**Exercise requirements**
Go through the entries below and print, exactly, the lines starting at the one with "Datenschutz(Englisch) (116, 2555)" and ending at the one with "Religion (401, 959)", keeping both ends and no others.

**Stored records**
--- START ---
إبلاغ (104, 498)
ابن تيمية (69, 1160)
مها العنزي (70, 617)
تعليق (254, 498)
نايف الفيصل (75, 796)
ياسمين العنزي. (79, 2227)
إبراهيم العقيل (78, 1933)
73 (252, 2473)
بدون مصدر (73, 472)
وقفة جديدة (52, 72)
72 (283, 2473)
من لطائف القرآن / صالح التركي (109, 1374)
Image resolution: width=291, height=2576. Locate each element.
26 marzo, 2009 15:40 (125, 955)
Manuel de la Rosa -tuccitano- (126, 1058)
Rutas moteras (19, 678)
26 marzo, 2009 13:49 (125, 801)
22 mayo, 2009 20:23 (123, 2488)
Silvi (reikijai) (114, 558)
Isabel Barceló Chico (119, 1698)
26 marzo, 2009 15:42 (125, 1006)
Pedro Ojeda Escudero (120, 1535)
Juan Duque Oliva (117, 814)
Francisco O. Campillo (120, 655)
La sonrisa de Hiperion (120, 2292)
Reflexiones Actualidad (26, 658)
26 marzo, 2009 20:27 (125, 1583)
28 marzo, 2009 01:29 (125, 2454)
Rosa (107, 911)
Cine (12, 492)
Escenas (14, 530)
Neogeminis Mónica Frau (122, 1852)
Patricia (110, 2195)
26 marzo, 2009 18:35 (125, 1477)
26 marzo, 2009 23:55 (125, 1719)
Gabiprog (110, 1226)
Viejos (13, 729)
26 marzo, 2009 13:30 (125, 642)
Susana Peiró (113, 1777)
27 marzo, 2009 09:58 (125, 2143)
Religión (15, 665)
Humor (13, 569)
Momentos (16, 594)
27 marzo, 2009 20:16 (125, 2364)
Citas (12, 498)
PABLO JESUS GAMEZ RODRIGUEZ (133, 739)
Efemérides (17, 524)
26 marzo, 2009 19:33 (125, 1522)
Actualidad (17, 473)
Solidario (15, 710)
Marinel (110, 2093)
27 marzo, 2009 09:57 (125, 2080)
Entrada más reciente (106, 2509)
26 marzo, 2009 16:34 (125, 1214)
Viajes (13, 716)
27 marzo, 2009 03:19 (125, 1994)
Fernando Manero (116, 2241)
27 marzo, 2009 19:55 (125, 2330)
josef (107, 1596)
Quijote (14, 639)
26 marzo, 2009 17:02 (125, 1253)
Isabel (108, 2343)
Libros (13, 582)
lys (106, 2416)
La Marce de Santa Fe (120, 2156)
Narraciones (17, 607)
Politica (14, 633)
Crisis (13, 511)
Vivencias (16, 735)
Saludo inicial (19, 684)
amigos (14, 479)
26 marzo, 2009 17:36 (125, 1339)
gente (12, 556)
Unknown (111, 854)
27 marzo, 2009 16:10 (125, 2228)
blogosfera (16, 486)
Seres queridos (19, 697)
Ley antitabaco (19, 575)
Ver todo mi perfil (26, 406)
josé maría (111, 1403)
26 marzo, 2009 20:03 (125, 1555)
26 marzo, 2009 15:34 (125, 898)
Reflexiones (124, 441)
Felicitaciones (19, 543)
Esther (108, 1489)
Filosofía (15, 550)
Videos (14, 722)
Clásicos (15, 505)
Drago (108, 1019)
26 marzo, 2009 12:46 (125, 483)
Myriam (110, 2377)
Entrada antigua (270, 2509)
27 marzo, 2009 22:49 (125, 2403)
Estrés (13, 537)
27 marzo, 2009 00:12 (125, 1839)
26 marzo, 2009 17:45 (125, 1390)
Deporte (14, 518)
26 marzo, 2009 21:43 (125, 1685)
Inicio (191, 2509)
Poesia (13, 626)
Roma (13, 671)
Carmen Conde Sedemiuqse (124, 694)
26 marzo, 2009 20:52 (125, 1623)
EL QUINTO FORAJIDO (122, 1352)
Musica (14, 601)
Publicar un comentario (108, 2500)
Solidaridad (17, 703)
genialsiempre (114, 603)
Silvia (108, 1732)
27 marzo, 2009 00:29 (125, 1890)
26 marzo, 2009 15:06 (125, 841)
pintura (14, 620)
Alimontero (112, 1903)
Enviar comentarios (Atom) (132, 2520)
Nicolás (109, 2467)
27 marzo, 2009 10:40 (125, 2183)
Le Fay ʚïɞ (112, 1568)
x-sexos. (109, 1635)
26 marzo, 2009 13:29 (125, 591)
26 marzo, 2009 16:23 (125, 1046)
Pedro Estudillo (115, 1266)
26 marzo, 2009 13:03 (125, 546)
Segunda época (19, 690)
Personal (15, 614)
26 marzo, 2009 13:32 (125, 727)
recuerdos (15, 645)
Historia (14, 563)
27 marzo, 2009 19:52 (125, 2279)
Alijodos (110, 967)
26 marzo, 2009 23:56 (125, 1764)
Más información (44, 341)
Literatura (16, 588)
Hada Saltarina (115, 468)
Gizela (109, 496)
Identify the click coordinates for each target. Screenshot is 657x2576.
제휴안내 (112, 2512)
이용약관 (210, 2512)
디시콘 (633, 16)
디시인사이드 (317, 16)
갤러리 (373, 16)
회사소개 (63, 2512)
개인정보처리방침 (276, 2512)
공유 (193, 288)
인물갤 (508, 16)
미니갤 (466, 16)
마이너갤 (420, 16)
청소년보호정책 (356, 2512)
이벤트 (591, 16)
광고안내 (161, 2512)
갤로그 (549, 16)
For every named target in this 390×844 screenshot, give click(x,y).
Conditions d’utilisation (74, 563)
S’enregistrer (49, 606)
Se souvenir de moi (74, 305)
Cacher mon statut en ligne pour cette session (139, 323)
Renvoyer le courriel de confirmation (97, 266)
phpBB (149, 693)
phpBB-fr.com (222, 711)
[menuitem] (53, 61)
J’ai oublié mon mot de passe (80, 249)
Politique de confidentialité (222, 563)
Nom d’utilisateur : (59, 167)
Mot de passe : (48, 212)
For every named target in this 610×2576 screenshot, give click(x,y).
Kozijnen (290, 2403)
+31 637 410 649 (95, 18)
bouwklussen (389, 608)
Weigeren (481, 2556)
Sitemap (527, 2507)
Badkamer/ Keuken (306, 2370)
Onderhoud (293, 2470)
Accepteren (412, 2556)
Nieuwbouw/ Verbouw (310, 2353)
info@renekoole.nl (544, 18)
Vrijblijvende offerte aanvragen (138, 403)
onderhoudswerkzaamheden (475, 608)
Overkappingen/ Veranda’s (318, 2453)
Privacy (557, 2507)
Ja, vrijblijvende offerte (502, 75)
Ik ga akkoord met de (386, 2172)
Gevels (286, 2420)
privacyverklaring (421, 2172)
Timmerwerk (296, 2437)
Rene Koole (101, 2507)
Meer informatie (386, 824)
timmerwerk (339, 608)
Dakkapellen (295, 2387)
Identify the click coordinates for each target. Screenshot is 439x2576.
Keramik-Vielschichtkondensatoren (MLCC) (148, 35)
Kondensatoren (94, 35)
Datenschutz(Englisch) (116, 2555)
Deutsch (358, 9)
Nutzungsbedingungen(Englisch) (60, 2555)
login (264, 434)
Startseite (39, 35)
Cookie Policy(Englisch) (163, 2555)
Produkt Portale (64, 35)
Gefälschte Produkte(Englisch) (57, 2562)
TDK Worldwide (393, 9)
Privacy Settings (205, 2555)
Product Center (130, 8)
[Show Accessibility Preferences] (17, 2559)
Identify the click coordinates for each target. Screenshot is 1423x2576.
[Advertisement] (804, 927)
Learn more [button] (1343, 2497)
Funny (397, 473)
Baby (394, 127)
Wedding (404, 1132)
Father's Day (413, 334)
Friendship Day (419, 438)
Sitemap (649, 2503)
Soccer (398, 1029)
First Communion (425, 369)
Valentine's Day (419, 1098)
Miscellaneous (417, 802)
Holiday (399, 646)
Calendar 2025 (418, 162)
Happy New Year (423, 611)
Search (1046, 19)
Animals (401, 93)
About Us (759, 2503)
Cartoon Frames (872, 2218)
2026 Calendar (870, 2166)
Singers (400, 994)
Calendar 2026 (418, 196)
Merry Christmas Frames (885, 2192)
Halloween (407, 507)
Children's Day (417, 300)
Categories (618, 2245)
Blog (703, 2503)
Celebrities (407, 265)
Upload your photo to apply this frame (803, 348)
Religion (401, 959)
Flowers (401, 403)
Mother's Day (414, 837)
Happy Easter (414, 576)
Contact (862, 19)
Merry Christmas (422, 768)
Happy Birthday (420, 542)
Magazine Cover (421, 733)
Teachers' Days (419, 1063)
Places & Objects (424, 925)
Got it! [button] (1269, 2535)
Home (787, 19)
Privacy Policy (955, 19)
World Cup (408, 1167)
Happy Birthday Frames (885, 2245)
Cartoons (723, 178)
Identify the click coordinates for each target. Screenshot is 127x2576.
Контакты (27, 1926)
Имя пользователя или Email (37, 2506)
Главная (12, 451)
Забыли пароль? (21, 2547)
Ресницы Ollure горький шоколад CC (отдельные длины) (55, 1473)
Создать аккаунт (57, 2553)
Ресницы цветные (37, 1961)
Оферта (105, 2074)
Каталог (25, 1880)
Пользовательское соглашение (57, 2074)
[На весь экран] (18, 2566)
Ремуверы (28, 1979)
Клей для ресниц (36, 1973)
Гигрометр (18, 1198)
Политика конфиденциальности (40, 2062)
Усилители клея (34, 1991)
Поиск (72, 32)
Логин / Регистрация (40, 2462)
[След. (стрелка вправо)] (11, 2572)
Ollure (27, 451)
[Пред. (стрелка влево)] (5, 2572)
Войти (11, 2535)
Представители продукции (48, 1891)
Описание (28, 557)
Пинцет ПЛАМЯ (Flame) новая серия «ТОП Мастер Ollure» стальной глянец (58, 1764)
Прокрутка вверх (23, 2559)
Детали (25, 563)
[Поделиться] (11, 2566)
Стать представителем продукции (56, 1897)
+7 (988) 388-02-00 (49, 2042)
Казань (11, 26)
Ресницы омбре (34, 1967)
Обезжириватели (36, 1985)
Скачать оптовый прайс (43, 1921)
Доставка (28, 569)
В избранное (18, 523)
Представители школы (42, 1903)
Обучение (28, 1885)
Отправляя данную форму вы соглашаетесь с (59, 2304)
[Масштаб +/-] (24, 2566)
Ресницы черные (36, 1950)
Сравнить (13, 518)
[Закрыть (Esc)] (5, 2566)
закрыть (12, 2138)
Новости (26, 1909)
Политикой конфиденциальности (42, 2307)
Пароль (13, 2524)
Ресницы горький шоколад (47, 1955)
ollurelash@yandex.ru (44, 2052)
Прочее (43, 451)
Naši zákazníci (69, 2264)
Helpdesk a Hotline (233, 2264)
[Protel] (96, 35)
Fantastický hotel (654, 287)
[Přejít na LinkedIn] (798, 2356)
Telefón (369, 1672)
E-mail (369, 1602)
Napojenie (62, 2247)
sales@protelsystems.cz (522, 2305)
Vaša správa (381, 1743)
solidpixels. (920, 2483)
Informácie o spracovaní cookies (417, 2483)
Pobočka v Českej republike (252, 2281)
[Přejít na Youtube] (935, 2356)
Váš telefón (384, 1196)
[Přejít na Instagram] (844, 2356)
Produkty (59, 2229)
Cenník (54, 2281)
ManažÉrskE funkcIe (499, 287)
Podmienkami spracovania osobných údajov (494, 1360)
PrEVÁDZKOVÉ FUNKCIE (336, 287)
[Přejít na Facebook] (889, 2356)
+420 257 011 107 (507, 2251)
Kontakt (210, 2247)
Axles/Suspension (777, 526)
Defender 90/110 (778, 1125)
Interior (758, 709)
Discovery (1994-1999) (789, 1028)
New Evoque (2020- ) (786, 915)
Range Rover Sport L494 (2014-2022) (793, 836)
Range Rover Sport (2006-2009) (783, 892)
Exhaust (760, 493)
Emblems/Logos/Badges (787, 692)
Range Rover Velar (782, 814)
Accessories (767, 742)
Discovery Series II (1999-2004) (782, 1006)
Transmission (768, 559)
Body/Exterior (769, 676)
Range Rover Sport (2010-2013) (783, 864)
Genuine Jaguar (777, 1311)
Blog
--- END ---
**Answer to this task**
Datenschutz(Englisch) (116, 2555)
Deutsch (358, 9)
Nutzungsbedingungen(Englisch) (60, 2555)
login (264, 434)
Startseite (39, 35)
Cookie Policy(Englisch) (163, 2555)
Produkt Portale (64, 35)
Gefälschte Produkte(Englisch) (57, 2562)
TDK Worldwide (393, 9)
Privacy Settings (205, 2555)
Product Center (130, 8)
[Show Accessibility Preferences] (17, 2559)
Identify the click coordinates for each target. Screenshot is 1423x2576.
[Advertisement] (804, 927)
Learn more [button] (1343, 2497)
Funny (397, 473)
Baby (394, 127)
Wedding (404, 1132)
Father's Day (413, 334)
Friendship Day (419, 438)
Sitemap (649, 2503)
Soccer (398, 1029)
First Communion (425, 369)
Valentine's Day (419, 1098)
Miscellaneous (417, 802)
Holiday (399, 646)
Calendar 2025 (418, 162)
Happy New Year (423, 611)
Search (1046, 19)
Animals (401, 93)
About Us (759, 2503)
Cartoon Frames (872, 2218)
2026 Calendar (870, 2166)
Singers (400, 994)
Calendar 2026 (418, 196)
Merry Christmas Frames (885, 2192)
Halloween (407, 507)
Children's Day (417, 300)
Categories (618, 2245)
Blog (703, 2503)
Celebrities (407, 265)
Upload your photo to apply this frame (803, 348)
Religion (401, 959)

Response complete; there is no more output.